Si ! Il y a eu contrepartie, contrairement à ce que prétendent les socialistes de façon récurrente.
Alors que les banques n’en avaient généralement pas eu besoin (elles ont eu des pressions pour accepter cette aide), cela a rapporté à l’État 4 milliards d’euros, soit plus que le montant
supposé, à savoir 2,5 milliards d’euros (en fait 7,5 milliards d’euros sur cinq ans), des 60 000
postes de fonctionnaires de l’Éducation nationale que François Hollande voudrait créer.
Indécision
L’un des talons d’Achille de François Hollande est celui de ne pas vouloir prendre clairement position. Cela
lui a permis de préserver son esprit consensuel mais il est des moments où il faut prendre des décisions, quitte à décevoir certains.
Martine Aubry, qui est capable de trancher clairement, a montré depuis trois ans que la
gestion d’un parti nécessitait plus cette capacité à prendre des décisions pour faire revivre les idées que cette chape de plomb du consensus sans saveur.
Ce 22 octobre 2011, François Hollande a illustré une nouvelle fois cette aptitude à l’indécision, qui
pourrait d’ailleurs être interprétée comme une savante habileté politique, sur la question du nucléaire sur qui se focalisent es négociations avec les écologistes : « Un homme seul ne peut pas décider de tout,
sur tout, pour tout. Un pouvoir même légitime ne peut s’arroger le monopole de l’action publique. (…) Les citoyens doivent avoir leur mot à dire sur les grandes décisions qui les concernent,
c’est la démocratie participative [chère à Ségolène]. Elle trouvera sa place dans le grand débat que nous ouvrirons au lendemain de l’élection présidentielle sur l’avenir énergétique de la
France. ».
Stratégie de campagne
Maintenant, François Hollande va devoir choisir entre deux tournures de campagne d’ici le 22 avril 2012 (le
premier tour).
Il pourrait laisser faire sa nature profonde (après tout, la vérité est l’un des grands principes avec
lesquels il veut aborder la campagne présidentielle, les autres étant la volonté, la justice et l’espérance), et se contenter de faire du social-libéralisme mitigé. Cela permettrait de flirter
avec les électeurs centristes, de rassurer les marchés un peu inquiets par les envolées lyriques de quelques hiérarques socialistes et se présidentialiser en renforçant son esprit de
responsabilité.
J’estime qu’une telle voie le mènerait à de grandes désillusions.

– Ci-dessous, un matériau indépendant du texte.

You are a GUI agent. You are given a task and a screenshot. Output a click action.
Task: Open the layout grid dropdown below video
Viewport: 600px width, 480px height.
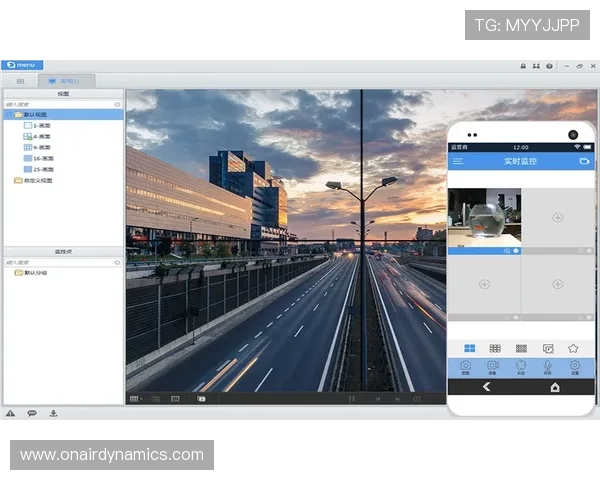click(x=135, y=398)
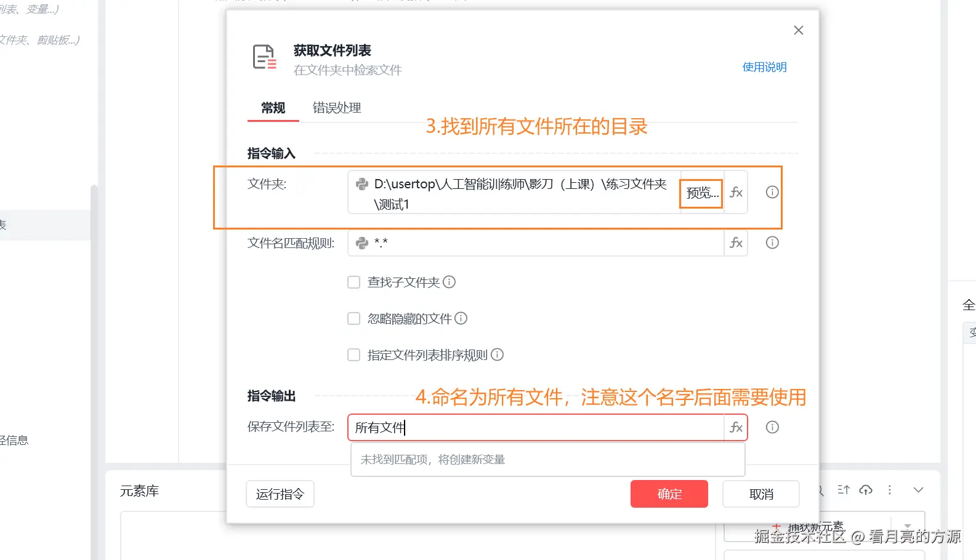Click the info icon next to the folder field
The width and height of the screenshot is (976, 560).
point(772,193)
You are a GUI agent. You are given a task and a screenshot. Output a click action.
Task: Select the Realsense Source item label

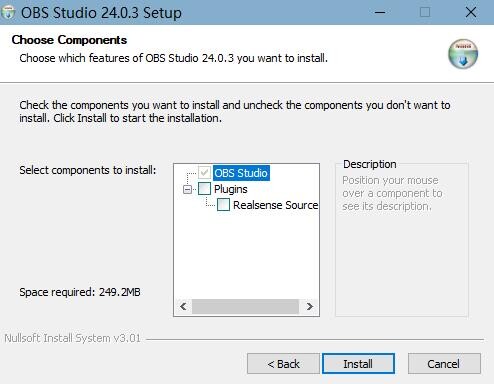[275, 205]
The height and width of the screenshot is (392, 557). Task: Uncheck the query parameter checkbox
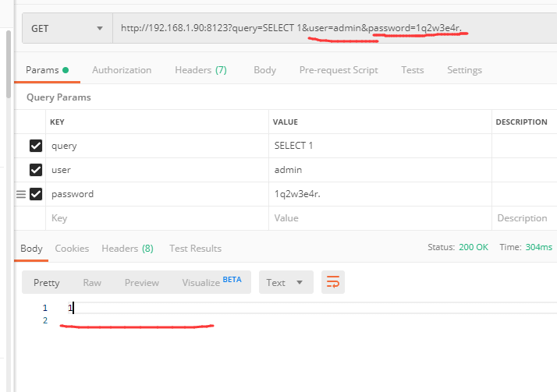click(x=36, y=146)
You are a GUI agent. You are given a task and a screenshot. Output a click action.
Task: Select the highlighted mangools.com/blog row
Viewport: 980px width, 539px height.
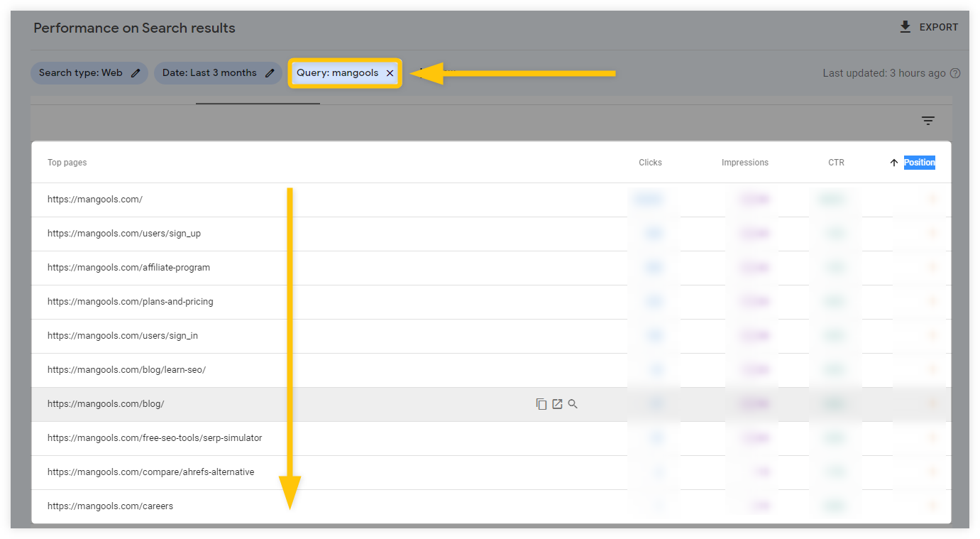click(x=284, y=403)
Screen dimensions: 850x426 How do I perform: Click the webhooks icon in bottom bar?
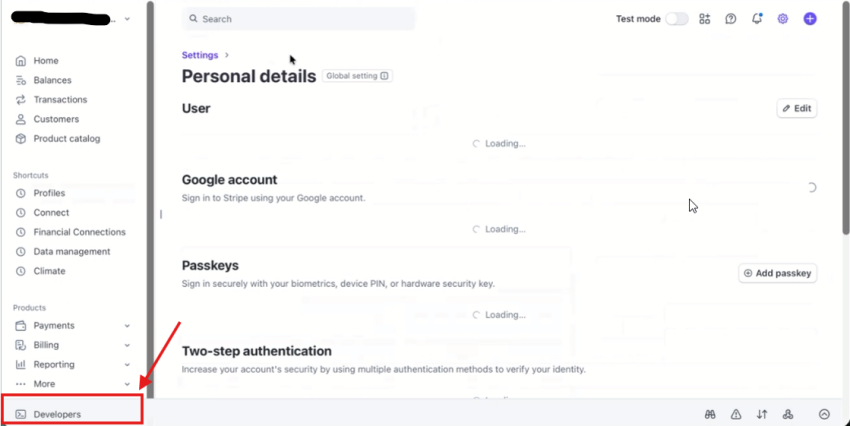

D’abord parce qu’il laisserait le champ libre sur sa gauche aux démagogies les plus efficaces contre la construction européenne. Il suffit d’écouter Jean-Luc Mélenchon pour se rendre compte que ce dernier a bien l’intention de capitaliser (eh oui !) tous les
mécontents de gauche : « Dans la tempête actuelle, piloter le bateau comme [François Hollande] le propose, ce n'est pas du tout raisonnable. ».
Ensuite, parce qu’il ferait finalement une politique centriste, et que, dans cette perspective, François Bayrou est bien plus crédible et bien plus cohérent que le candidat socialiste.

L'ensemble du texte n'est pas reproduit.